Ia memegang pedangnya dengan erat dan melangkah maju, menggunakan semua kemampuan yang baru saja ia pelajari. Serangan Bai Zhang begitu kuat, tapi Pedang Jiwa Langit tampaknya memiliki kekuatan misterius yang membuatnya mampu menangkis serangan itu.

“Pedang ini…” gumam Bai Zhang, matanya menyipit. “Apa kau menemukan senjata kuno di dalam gua itu? Hmph! Semakin besar alasan bagiku untuk merebutnya darimu!”

Lin Feng tahu bahwa pertempuran ini bukan hanya tentang bertahan hidup, tapi juga tentang mempertahankan Pedang Jiwa Langit. Ia harus menggunakan segalanya untuk melawan.

Gelombang demi gelombang serangan Bai Zhang datang tanpa henti. Lin Feng bergerak dengan cepat, memanfaatkan kepekaan Pedang Jiwa Langit untuk membaca serangan lawannya. Meskipun begitu, ia tahu dirinya masih terlalu lemah untuk menang dalam waktu singkat.

Ketika Bai Zhang melancarkan serangan besar berikutnya, Lin Feng memutuskan untuk mengubah taktik. Ia memusatkan Qi-nya, menggunakan teknik dari kitab Jalan Abadi yang baru saja ia baca.

“Tembus Langit Pertama!” Lin Feng berteriak, mengayunkan Pedang Jiwa Langit ke arah serangan Bai Zhang.

Benturan besar terjadi, menciptakan gelombang kejut yang mengguncang tanah di sekitarnya. Bai Zhang terdorong mundur beberapa langkah, wajahnya menunjukkan keterkejutan.

“Kekuatan apa ini?” Bai Zhang bergumam.

Lin Feng menarik napas berat. Tubuhnya terasa lelah, tapi ia tahu ini adalah kesempatan untuk berbicara.

“Tetua Bai,” katanya dengan suara mantap. “Saya tidak ingin musuh. Tapi jika Anda terus memaksa, saya tidak akan ragu untuk melawan dengan segala cara.”

Bai Zhang menatap Lin Feng dengan tatapan tajam. Beberapa saat hening sebelum ia akhirnya tersenyum sinis.

“Kau cukup beruntung hari ini, bocah,” katanya. “Tapi ingat, ini belum selesai. Klan Bai tidak akan melupakan penghinaan ini.”

Tanpa berkata lebih banyak, Bai Zhang berbalik dan pergi.

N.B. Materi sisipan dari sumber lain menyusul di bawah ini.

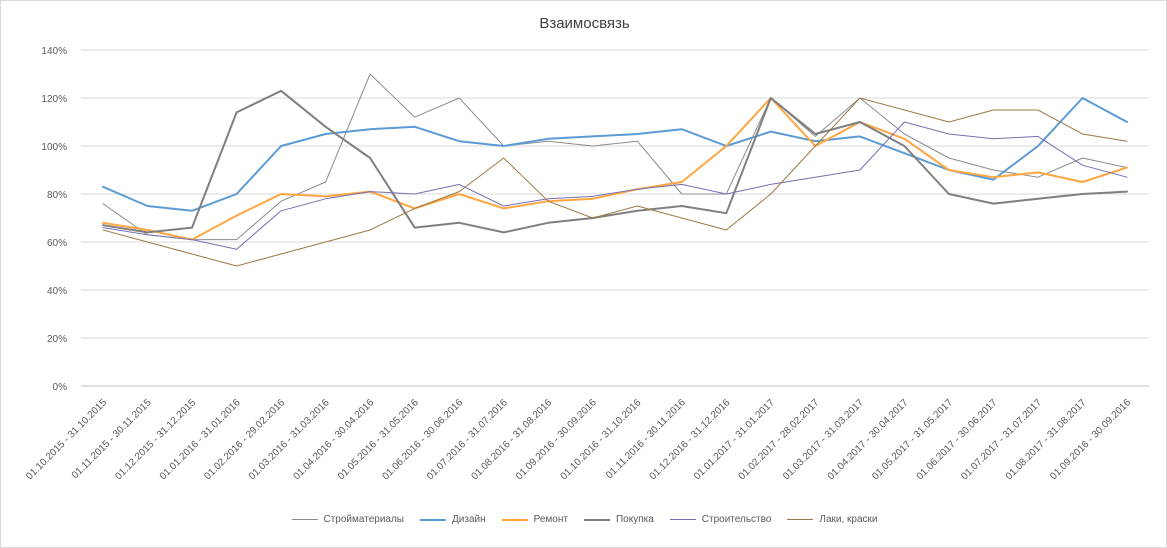 The image size is (1167, 548). Describe the element at coordinates (736, 520) in the screenshot. I see `legend-label: Строительство` at that location.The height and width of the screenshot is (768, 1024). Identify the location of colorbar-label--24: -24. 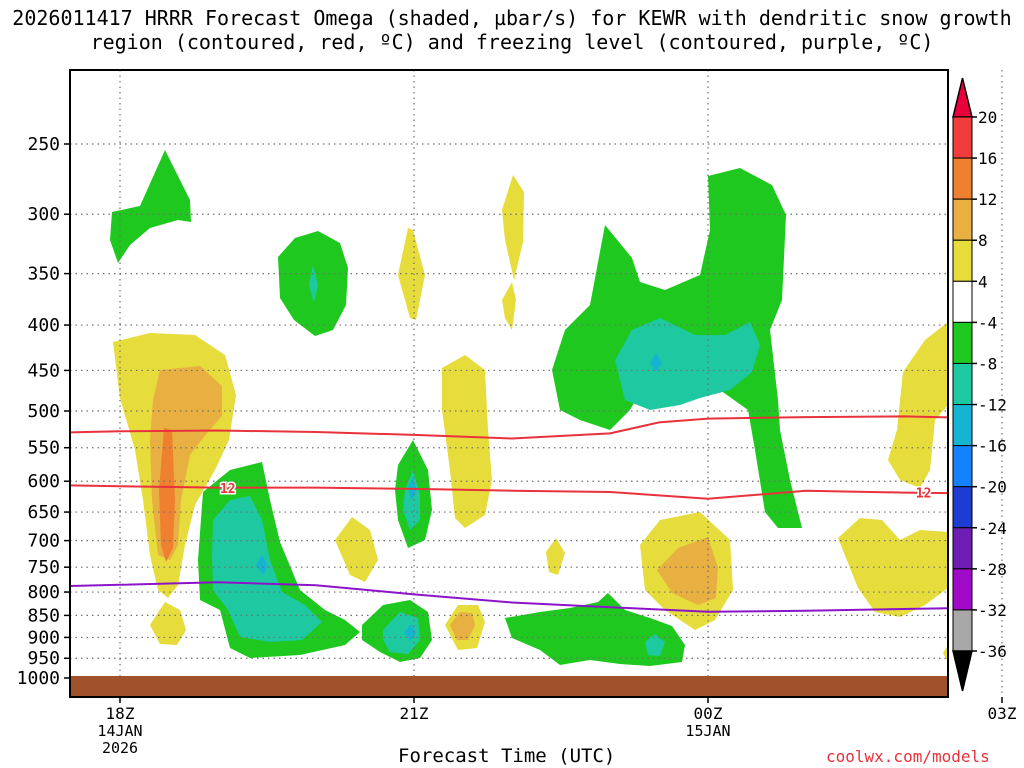
(992, 528). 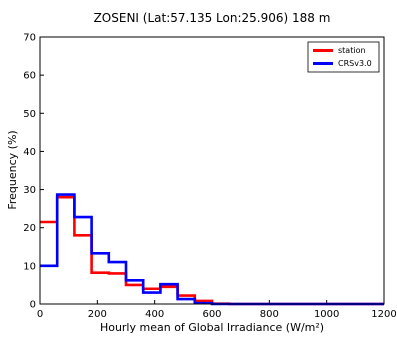 I want to click on legend: station CRSv3.0, so click(x=344, y=57).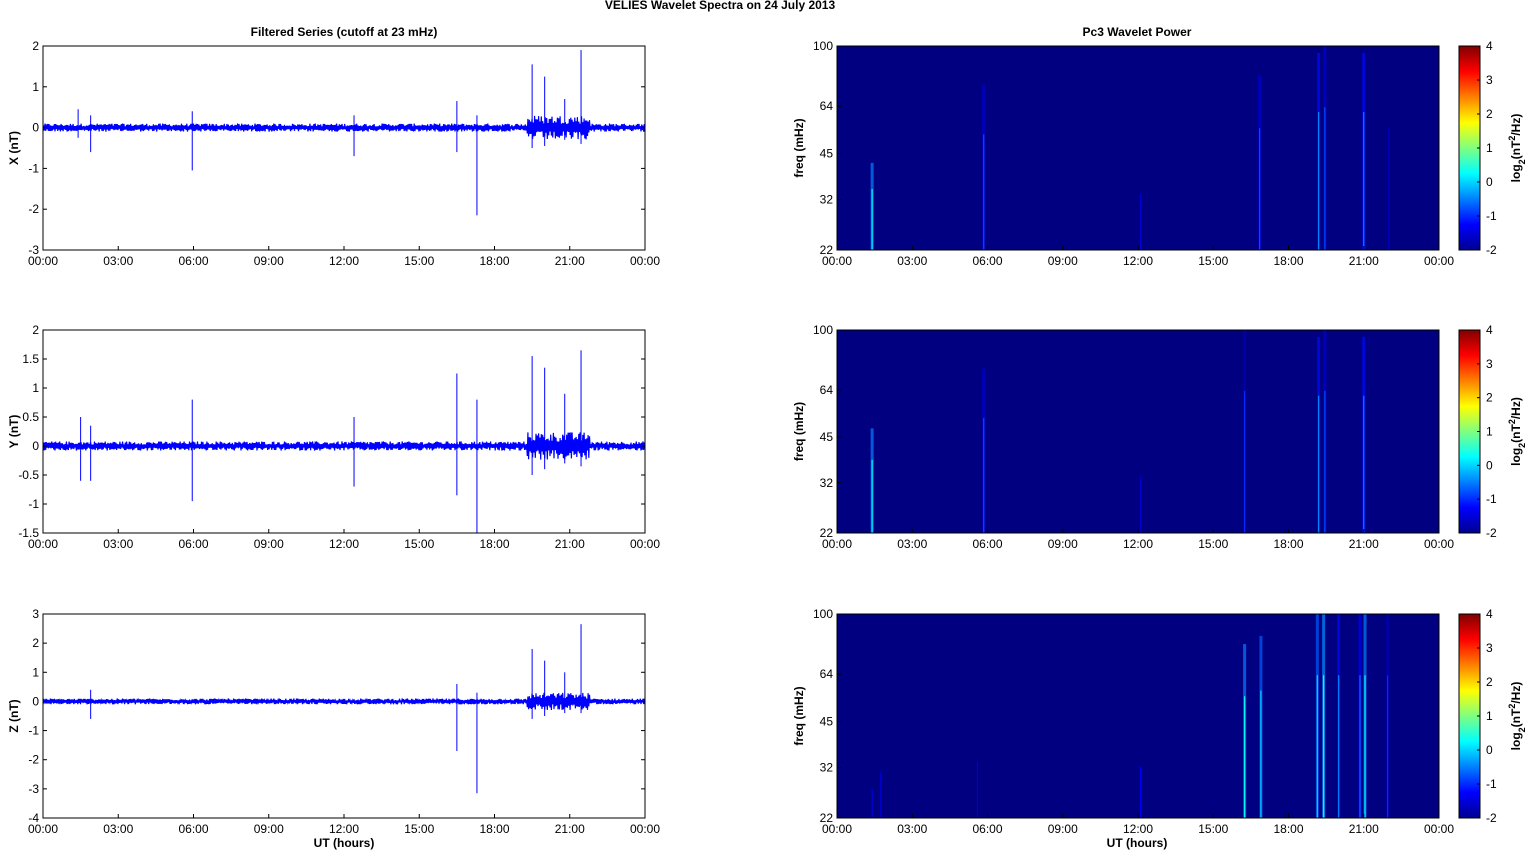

Lin Feng menghela napas lega, tapi ia tahu ini hanya awal dari konflik yang lebih besar. Bai Zhang mungkin pergi, tapi dendam Klan Bai tidak akan berhenti begitu saja.

Dengan tekad yang lebih kuat, Lin Feng kembali ke gua. Ia menatap Pedang Jiwa Langit di tangannya, merasa bersyukur atas kekuatan yang telah ia dapatkan. Namun, ia juga tahu bahwa kekuatan ini membutuhkan harga yang harus dibayar.

> “Jika aku ingin bertahan, aku harus menjadi lebih kuat dari siapa pun. Dunia ini hanya menghormati kekuatan.”

Di dalam gua, Lin Feng kembali duduk bersila, memulai meditasi untuk menyerap energi spiritual. Langkah pertama menuju jalan abadi baru saja dimulai.

> “Kekuatan sejati bukanlah tentang mengalahkan musuh, tapi tentang mengendalikan nasibmu sendiri.”